Tristán e Isolda, estrenada este día del año 1865, se ha calificado a veces de «ópera suprema». La primera vez que la ve uno, entra en el teatro con miedo. ¡Cinco horas!
Al principio esta uno seguro de que no aguantara despierto uno. Hasta entonces no había visto ninguna ópera de Wagner e imaginaba que todas consistían en desfiles interminables de valquirias escandalosas, argumentos enrevesados con vikingos, enanos y dragones e intervalos larguísimos entre los fragmentos famosos.
También he de confesar que me asustaba el público. Los incondicionales de Wagner son una raza aparte. Lo sepan o no, muchos emiten unas vibraciones que dan a entender que no puedes formar parte del «club» si no has visto, digamos, todos los festivales de Bayreuth (el teatro fundado por el propio Wagner).

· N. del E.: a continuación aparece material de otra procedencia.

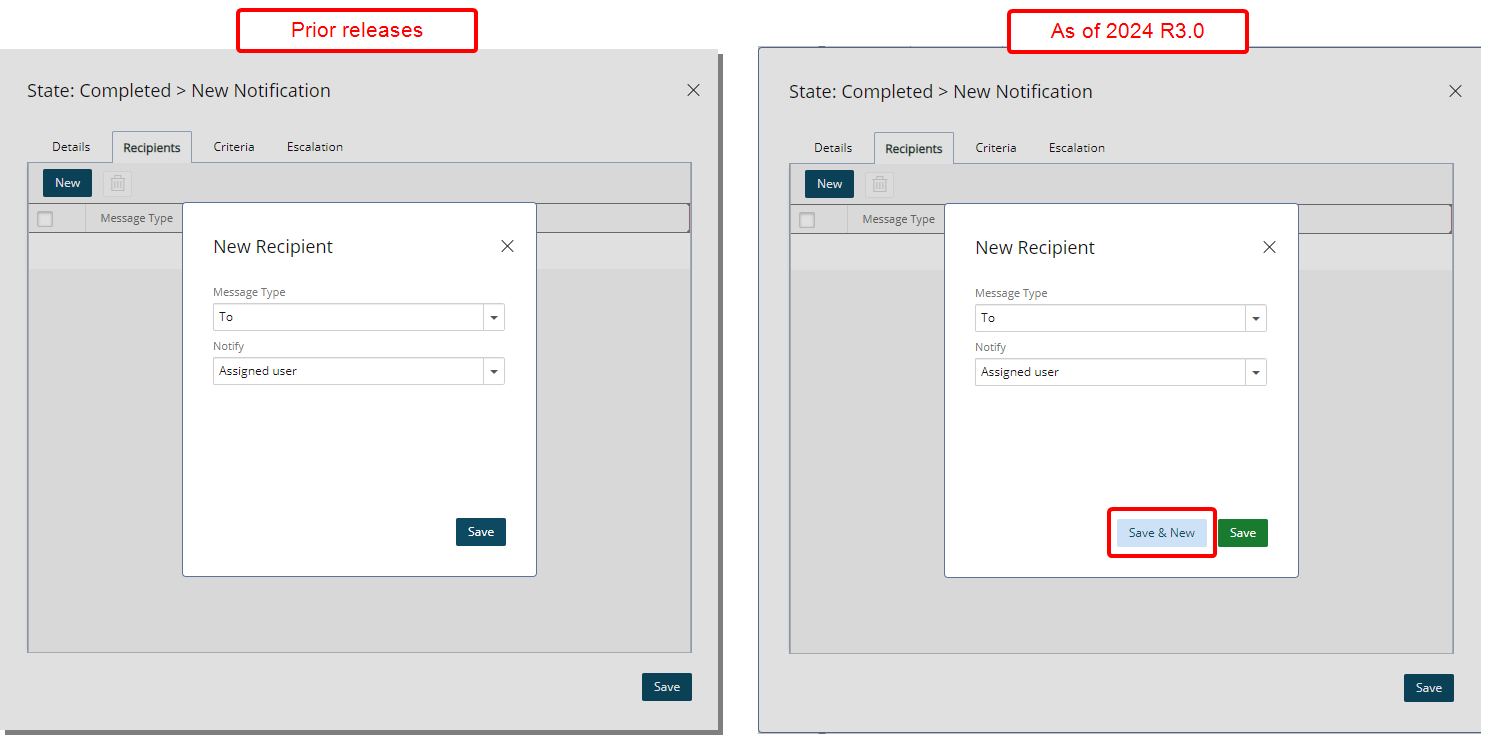
Task: Switch to the Escalation tab in 2024 R3.0 panel
Action: coord(1076,147)
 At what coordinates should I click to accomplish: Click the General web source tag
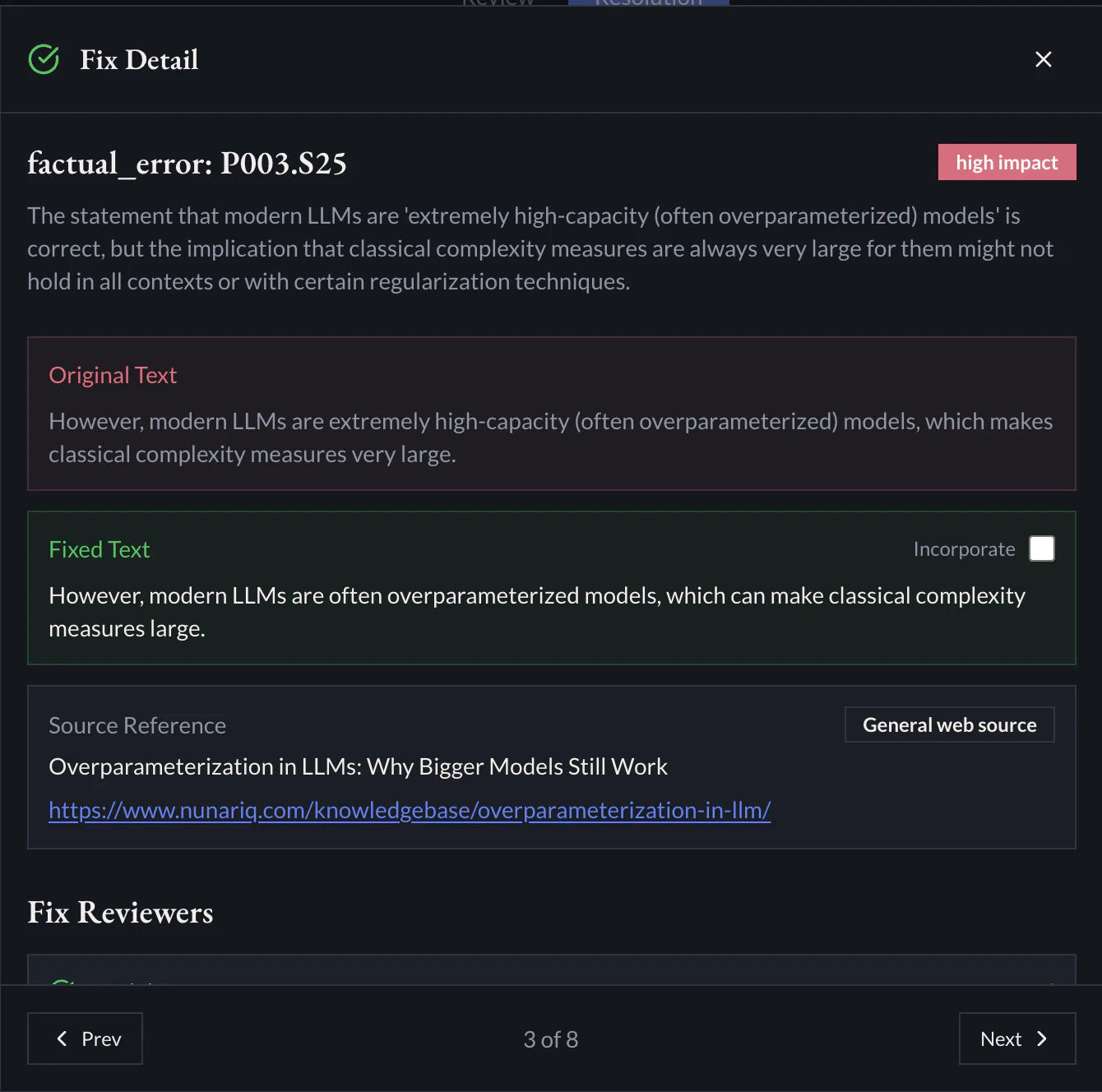[x=949, y=724]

Que no tienes derecho a disfrutar de esta música por tu cuenta, sino que tienes que saber identificar cada uno de los leitmotive («motivos conductores» que caracterizan ambientes y personajes) antes de que aparezcan, remitiéndolos al número del compás como quien no quiere la cosa. Yo no soporto estas actitudes elitistas en relación con ninguna música, por eso siempre había procurado evitar a estas personas y las obras en cuestión.
Lo que realmente sucedió aquella noche fue que me quedé temblando en la butaca, cautivada por la música extraordinaria y el drama que describe.
Cuando se lee el texto, Tristán e Isolda es una historia de amor normal y corriente (entre un caballero de Cornualles y una princesa irlandesa). En las manos de Wagner se convierte en un gigantesco tratado metafísico y filosófico sobre… bueno, sobre todo. «La vida y la muerte», escribió el compositor, «todo lo que importa y existe en el mundo exterior aquí no significan nada, solo los movimientos interiores del alma».
Además, dicho sea de paso, la ópera contiene el llamado «acorde de Tristán», una ambigüedad armónica de cuatro notas con que se dice que Wagner cambió el curso de la música occidental. (Figúrense.)